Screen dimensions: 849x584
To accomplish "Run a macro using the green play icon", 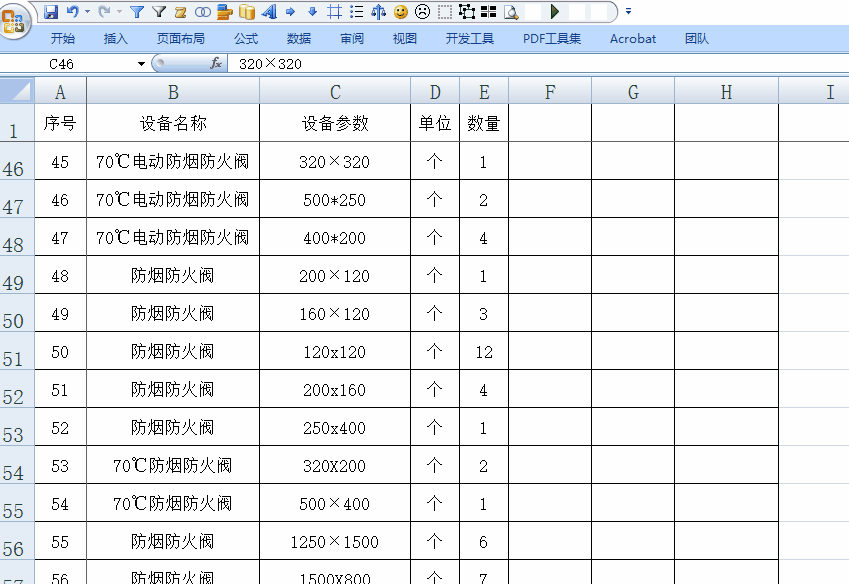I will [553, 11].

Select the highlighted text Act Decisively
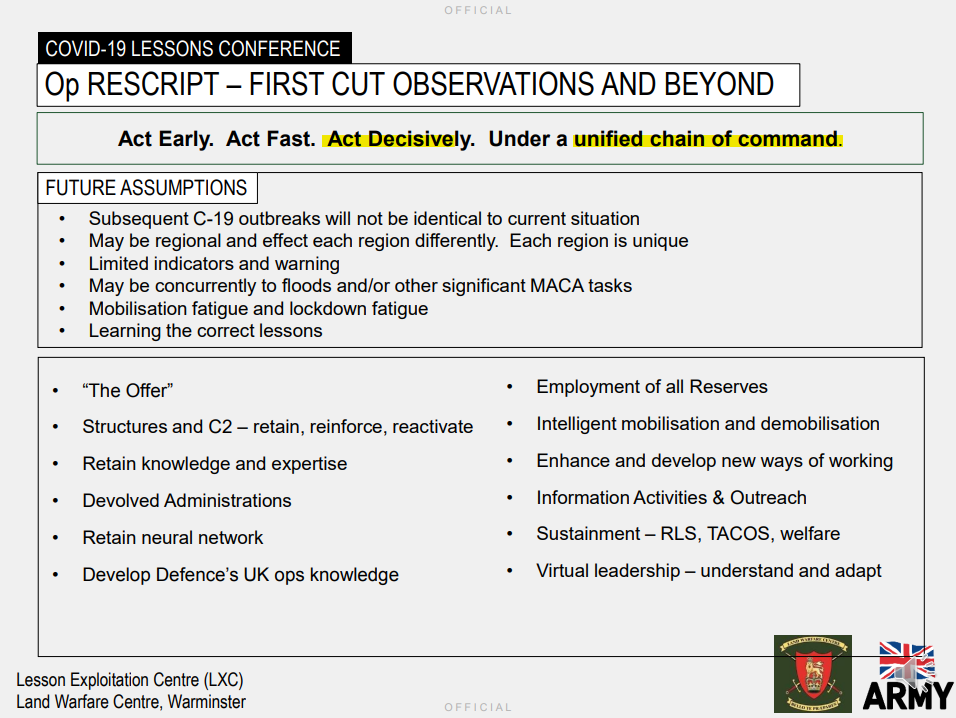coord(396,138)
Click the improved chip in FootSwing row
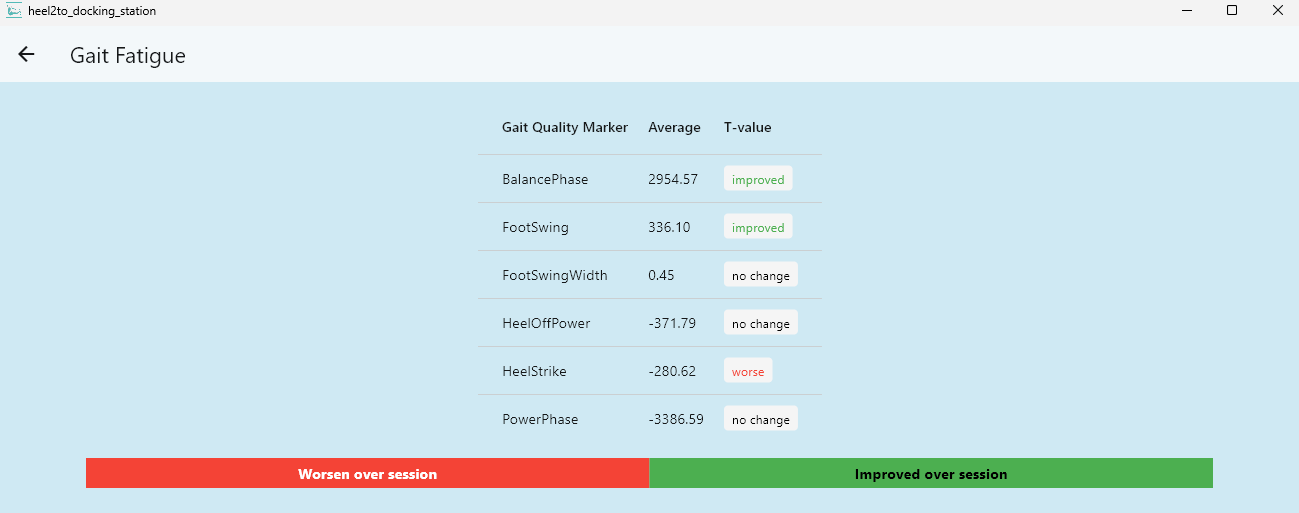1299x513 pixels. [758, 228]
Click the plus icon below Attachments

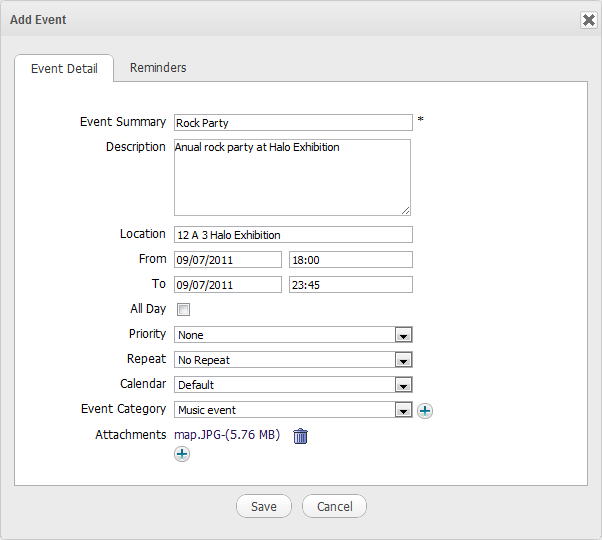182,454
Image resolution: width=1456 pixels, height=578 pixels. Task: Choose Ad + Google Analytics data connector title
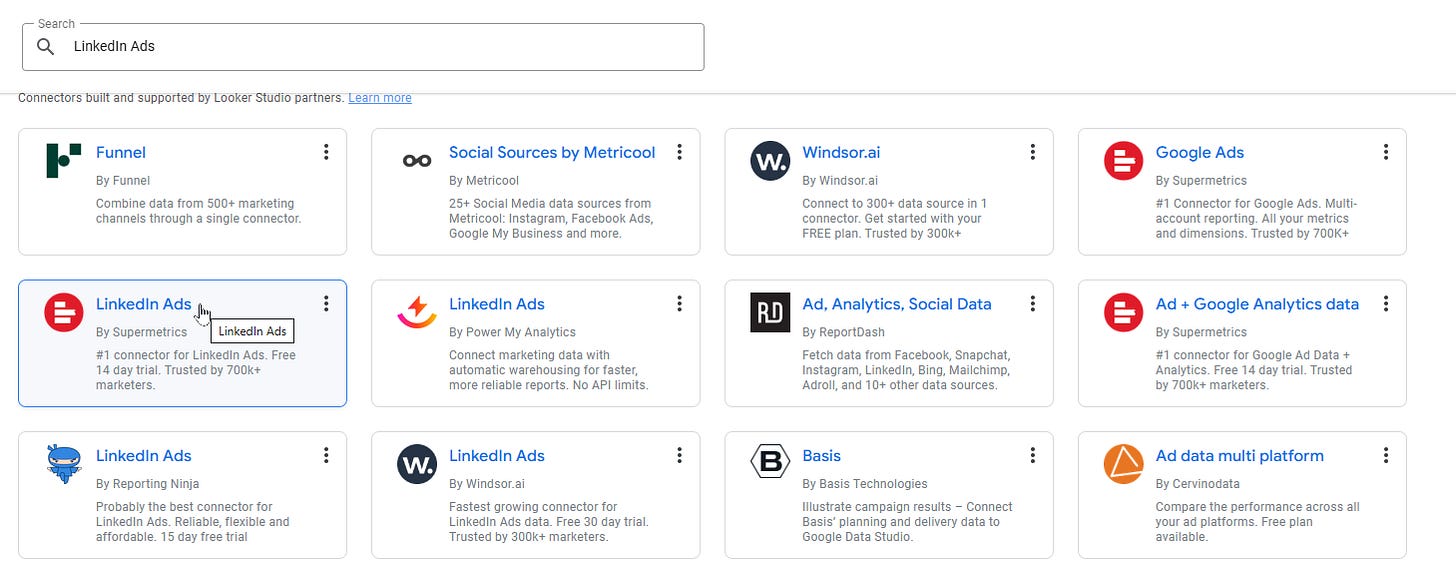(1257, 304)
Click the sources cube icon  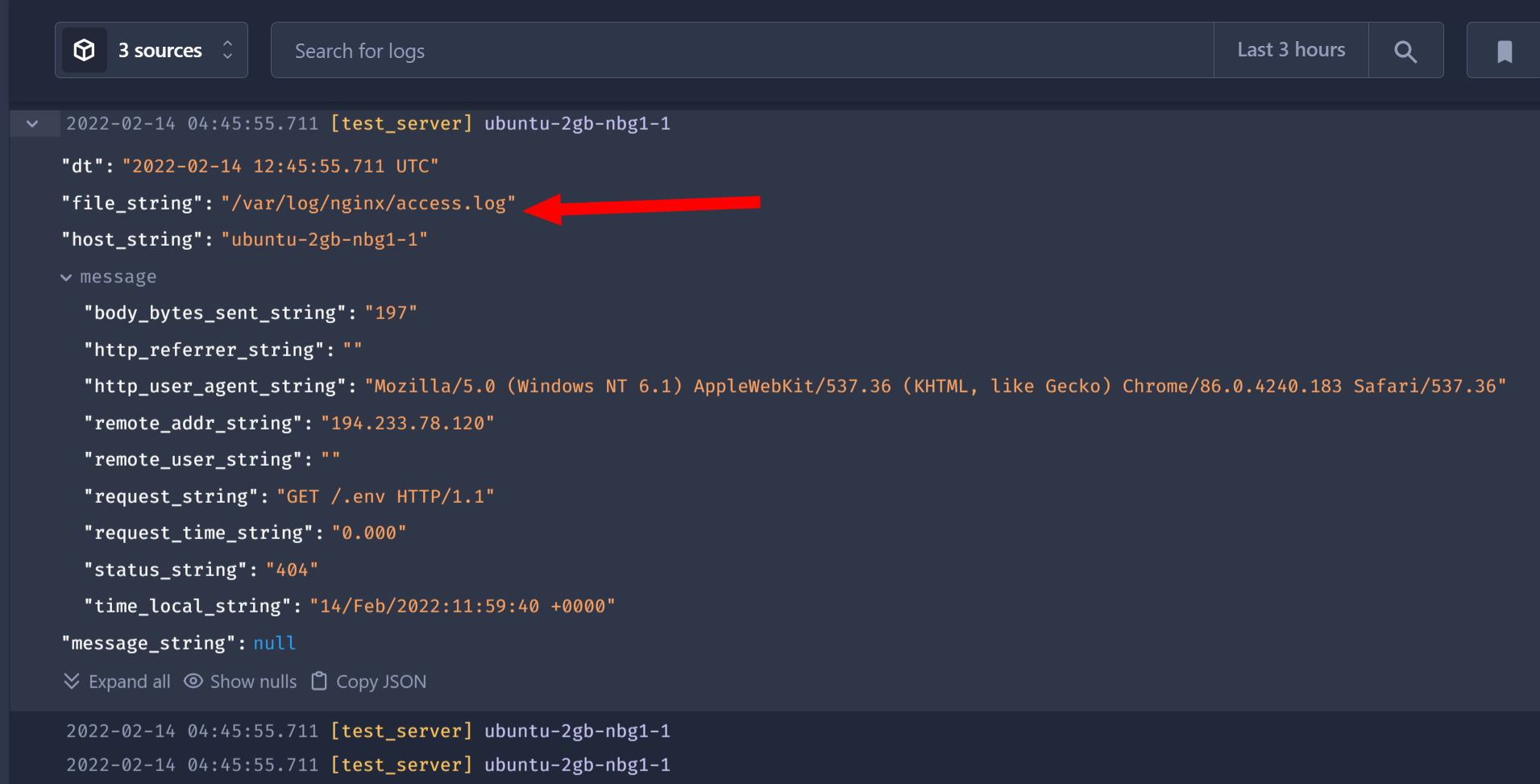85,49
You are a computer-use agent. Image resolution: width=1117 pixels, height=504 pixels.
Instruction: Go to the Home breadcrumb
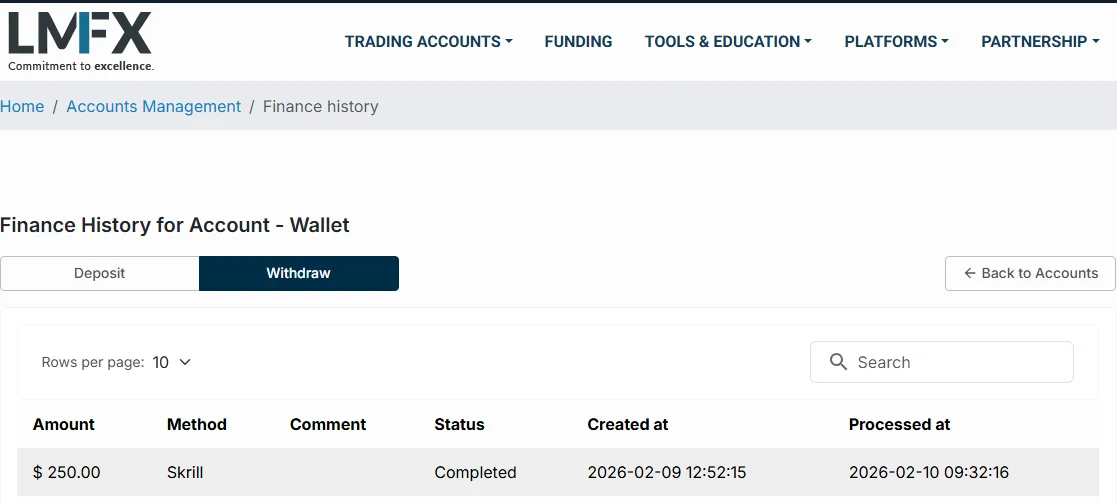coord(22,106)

####

What needs to be done - Pick out and copy every line of the data above that contains the string "width". Case counts.

Solution to the exercise -
Image resolution: width=1456 pixels, height=578 pixels. Task: Choose Ad + Google Analytics data connector title
You are a computer-use agent. Image resolution: width=1117 pixels, height=504 pixels.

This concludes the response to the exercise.